We calmed the baby down and had her back to her smiley-self in no time. I can’t remember what the spat started over, and either can my daughter, some inconsequential thing. We felt like a pair of heels, making our precious sweetie cry, I can tell you that.
I was trying to fall asleep last night and began to consider human emotion, specifically the more extreme versions, and how anger can turn into rage, melancholy into out and out depression, and mere infatuation into full-blown obsession.
As a writer, I concern myself with writing true emotion, without resorting to melodrama. We are constantly instructed to show, not tell. It’s preferable to depict the character’s mindset rather than lamely describe their feelings.
For example, one should never write: Jane was angry with her boss for scolding her in front of a client.
A preferable way to show how Jane was feeling would be: After her stern boss scolded Jane in front of a client, she punished him by adding sugar to his coffee with cream, although he had demanded Splenda.
While we are absorbed in our fits of emotion we don’t stop to analyze how we are feeling right there and then. In fact, most of us digest our tragedies in bits and bites. It will take months, even years to process what happened to us, to grapple with the effects. The same goes for three-dimensional characters. They grapple. Some act out in destructive manners. Some may suffer, but endure by coming to terms with their pain. Addicts are people with overwhelming, unresolved grief. In an effort not to feel that unresolved grief they drink to excess, or take drugs, doing their best to stuff the feelings back down inside. In an attempt to end suffering, they add even more heartache into the mix.
Extreme emotions don’t always manifest in obvious action. It’s tempting to write: Jane fell down on her hands and knees after the doctor delivered the news that her baby died on the operating table.
Chances are; a woman having just heard such horrifying news might react with disbelief as opposed to sorrow; a self-protection of sorts kicks in. I have witnessed such behavior first hand. A better version might be: The doctor took Jane’s hand in his, and said softly, “I’m so sorry, Curtis didn’t make it. His heart gave out.” Jane shook her head, pulled the doctor’s hand close to her chest and squeezed tight. “No,” she said. “That’s not true. It can’t be!”

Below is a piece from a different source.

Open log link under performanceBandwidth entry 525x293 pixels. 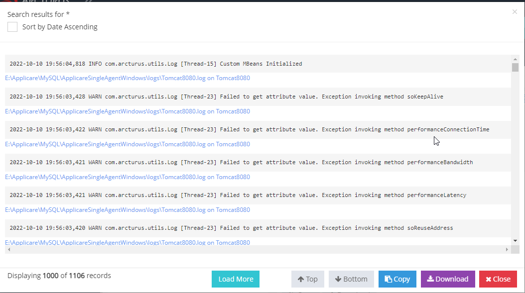(x=128, y=177)
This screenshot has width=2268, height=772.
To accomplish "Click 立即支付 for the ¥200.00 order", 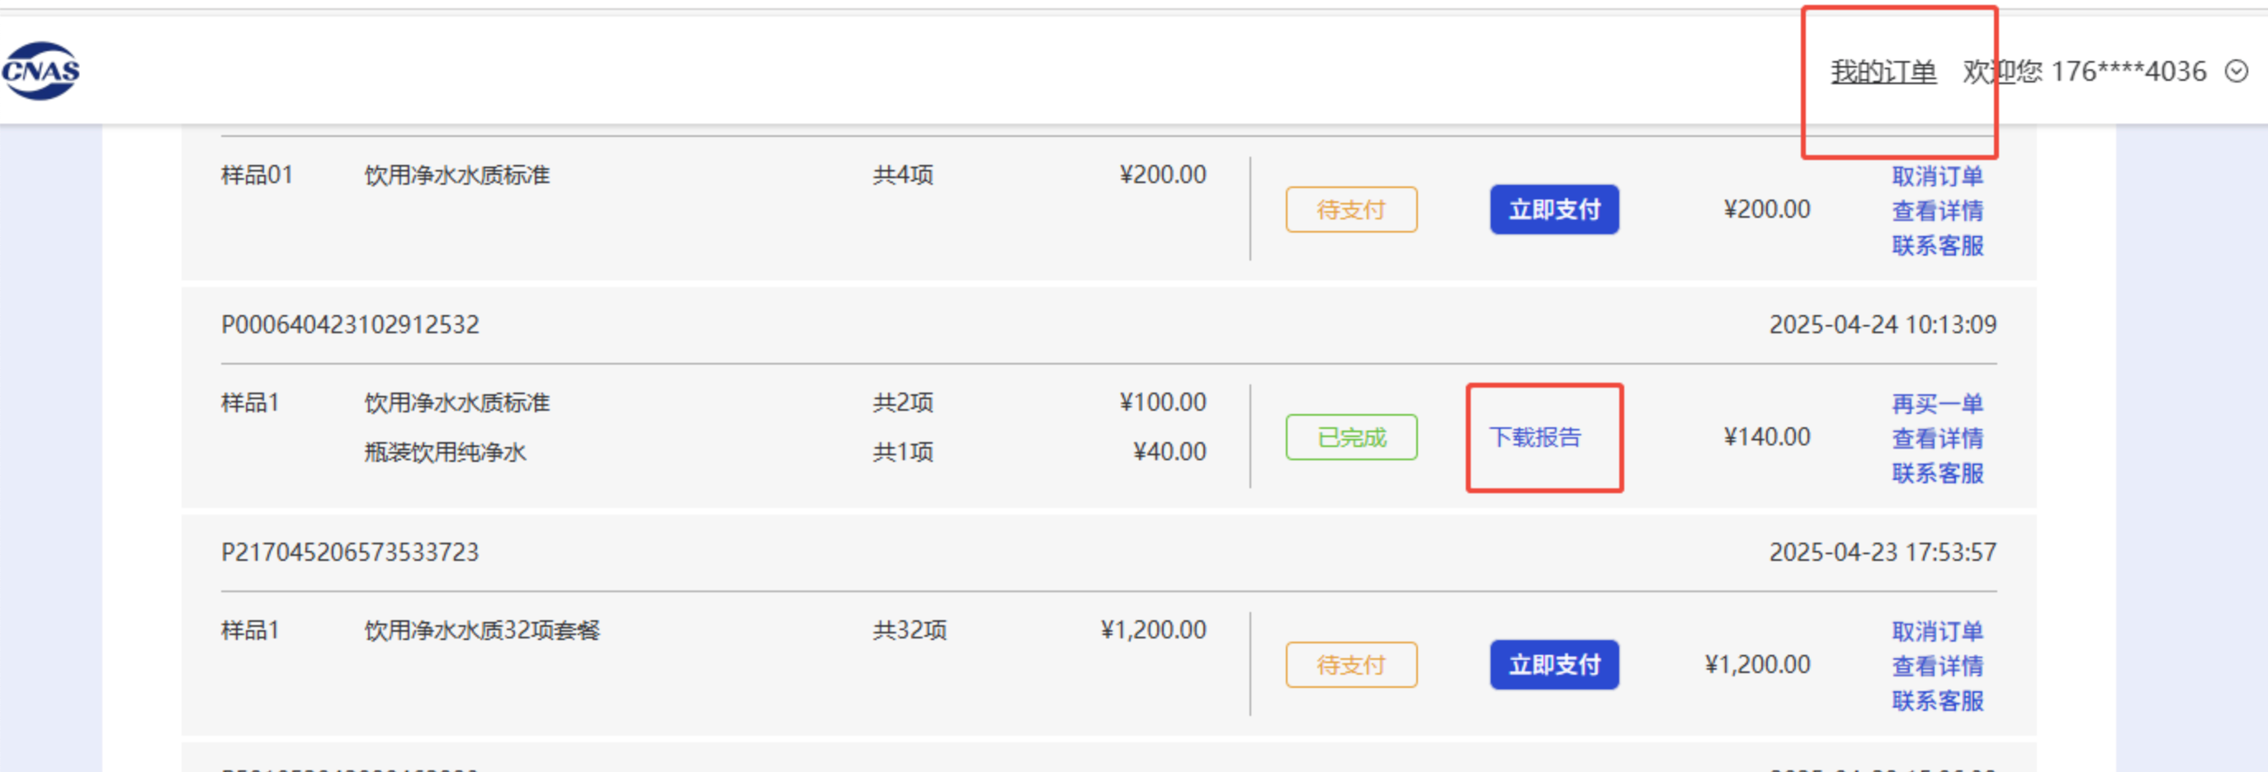I will click(x=1554, y=210).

The truth of the matter is, there’s no right or wrong way for anyone to act or react at any given time. We are all individuals and differing emotions bring out differing reactions. The trick is to illustrate the depth of our characters in such a manner as to keep the reader convinced. That’s our job. Not an easy one by any means. I write and then I re-write, bearing all this in mind. Did I do the best job conveying how the character felt? I constantly ask myself this question.
Nothing irritates me more than when I’m reading along and feel as if I’ve read those same words a thousand times before. Predictable is not good. Memorable characters do memorable things.
What is the most extreme emotion you’ve ever felt personally?
What is the most extreme emotion you’ve ever attempted to write about?